There are a number of questions that ought to be considered before January, when the Speaker is to be installed. Does it make sense to put an arsonist in charge of the fire brigade? Assuming Mr. Aresimowicz is successful in his quest, whom will he serve: a) his state, b) his Governor, the nominal head of the Democratic Party in Connecticut, c) his union or d) his boss? Can any responsible politician serve two masters? Mr. Luciano already has announced his profound displeasure with Mr. Aresimowicz, who in his capacity as House Majority Leader has moved Mr. Malloy’s political agenda forward, disappointing soak-the-rich union bosses such as Mr. Luciano.

“I was really upset at his vote; I am really upset, but he’s got to be the one to look at himself in the mirror” Mr. Luciano confided to CTMirror.

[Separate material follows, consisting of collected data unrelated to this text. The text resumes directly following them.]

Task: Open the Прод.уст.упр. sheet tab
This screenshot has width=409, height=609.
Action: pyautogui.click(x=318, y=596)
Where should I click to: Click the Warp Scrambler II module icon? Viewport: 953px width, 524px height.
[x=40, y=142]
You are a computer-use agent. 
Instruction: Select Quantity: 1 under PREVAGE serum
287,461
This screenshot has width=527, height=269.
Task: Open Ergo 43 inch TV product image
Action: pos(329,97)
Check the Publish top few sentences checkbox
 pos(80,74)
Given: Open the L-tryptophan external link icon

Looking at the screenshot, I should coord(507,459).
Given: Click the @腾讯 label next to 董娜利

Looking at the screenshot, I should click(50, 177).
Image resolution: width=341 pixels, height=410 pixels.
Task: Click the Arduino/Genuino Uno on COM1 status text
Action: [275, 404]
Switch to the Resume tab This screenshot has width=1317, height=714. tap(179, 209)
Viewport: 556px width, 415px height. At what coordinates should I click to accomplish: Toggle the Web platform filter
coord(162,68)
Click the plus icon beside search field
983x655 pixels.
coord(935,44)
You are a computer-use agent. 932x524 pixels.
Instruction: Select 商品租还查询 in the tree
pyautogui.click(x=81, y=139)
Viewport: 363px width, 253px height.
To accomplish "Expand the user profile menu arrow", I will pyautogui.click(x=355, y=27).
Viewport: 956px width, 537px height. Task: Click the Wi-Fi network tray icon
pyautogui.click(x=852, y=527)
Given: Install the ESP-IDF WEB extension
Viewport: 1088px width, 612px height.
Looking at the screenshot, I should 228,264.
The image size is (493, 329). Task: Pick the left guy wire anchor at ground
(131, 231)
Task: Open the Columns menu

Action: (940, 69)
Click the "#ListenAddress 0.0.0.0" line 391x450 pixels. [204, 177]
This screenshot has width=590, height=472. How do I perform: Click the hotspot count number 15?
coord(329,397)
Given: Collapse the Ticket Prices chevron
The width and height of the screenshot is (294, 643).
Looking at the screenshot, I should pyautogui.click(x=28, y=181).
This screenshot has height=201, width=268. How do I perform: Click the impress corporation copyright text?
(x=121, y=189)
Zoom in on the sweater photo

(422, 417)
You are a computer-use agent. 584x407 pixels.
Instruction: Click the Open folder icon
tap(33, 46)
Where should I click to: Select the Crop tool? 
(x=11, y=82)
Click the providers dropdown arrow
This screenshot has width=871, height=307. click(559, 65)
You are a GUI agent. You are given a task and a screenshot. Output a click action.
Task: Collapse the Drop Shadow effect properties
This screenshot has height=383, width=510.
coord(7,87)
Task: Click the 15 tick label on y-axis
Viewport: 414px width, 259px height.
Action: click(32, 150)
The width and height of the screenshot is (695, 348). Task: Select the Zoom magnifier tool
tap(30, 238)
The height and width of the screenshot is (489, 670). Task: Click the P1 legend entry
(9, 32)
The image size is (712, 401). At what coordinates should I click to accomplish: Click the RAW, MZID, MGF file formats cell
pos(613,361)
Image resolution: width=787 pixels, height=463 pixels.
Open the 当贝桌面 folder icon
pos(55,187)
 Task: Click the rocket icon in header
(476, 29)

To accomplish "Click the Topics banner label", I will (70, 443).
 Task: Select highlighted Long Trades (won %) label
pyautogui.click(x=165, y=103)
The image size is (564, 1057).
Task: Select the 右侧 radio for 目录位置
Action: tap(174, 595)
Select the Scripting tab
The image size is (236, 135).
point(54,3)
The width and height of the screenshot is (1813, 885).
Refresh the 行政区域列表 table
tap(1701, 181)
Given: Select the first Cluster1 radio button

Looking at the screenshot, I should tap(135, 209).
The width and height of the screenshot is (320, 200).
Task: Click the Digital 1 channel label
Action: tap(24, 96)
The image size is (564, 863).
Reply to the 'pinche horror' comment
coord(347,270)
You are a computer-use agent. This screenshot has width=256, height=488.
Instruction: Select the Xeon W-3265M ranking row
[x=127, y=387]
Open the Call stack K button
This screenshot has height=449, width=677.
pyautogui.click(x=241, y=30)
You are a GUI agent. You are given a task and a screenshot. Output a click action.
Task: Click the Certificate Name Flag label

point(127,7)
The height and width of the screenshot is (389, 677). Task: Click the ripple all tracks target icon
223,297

State employee unions, everyone knows, have in the past and will for the foreseeable future play an outsized role in the formation of Connecticut’s legislative agenda, most especially salary and pension contracts that affect budgets, taxes and spending in Connecticut. The state’s capital city, Hartford, immured in debt, may be on the brink of bankruptcy. The problems besetting Connecticut’s larger cities are the same as those that recently have driven Mr. Sharkey off the public stage. His tenure, Mr. Sharkey told reporters, had been marked by “difficult decisions… trials and tribulations” and the obvious “stress evident in the last few years.” It’s always tough to be caught between a rock, duty to one’s state, and a hard place, duty to one’s nurturing special interests.

During these anxious years, both Connecticut and Hartford have exhausted the means of raising revenue to meet the insistent demands, among others, of unions. When newly installed Mayor of Hartford Luke Bronin proposed the creation of a commission that might have wrested from state employee unions a power and authority that properly belongs to the chief executive of the city – an operative measure of control over labor costs -- he was sternly rebuffed. The revenue well in Connecticut is depleted everywhere, but most especially in cities dependent on property taxes. Nearly half of Hartford’s property cannot be taxed, and the city is too small to generate sufficient tax funds to meet the real costs of municipal government.

And the state finds itself in a similar position. It cannot soak the rich without driving entrepreneurial capital into more welcoming states whose legislation is not shaped by union operatives employed by the executive director of AFSCME Council 4. That is why Mr. Malloy has brought down the hammer on spending and vowed not to increase taxes, no doubt disappointing Mr. Luciano.

Some prominent Republicans who have been bartering with Mr. Malloy for a place at the budget negotiating table since the beginning of his administration seem to be nonplussed with the possible elevation of Mr. Aresimowicz to Speaker of the House, a gatekeeper position that determines which bills will be considered by the General Assembly.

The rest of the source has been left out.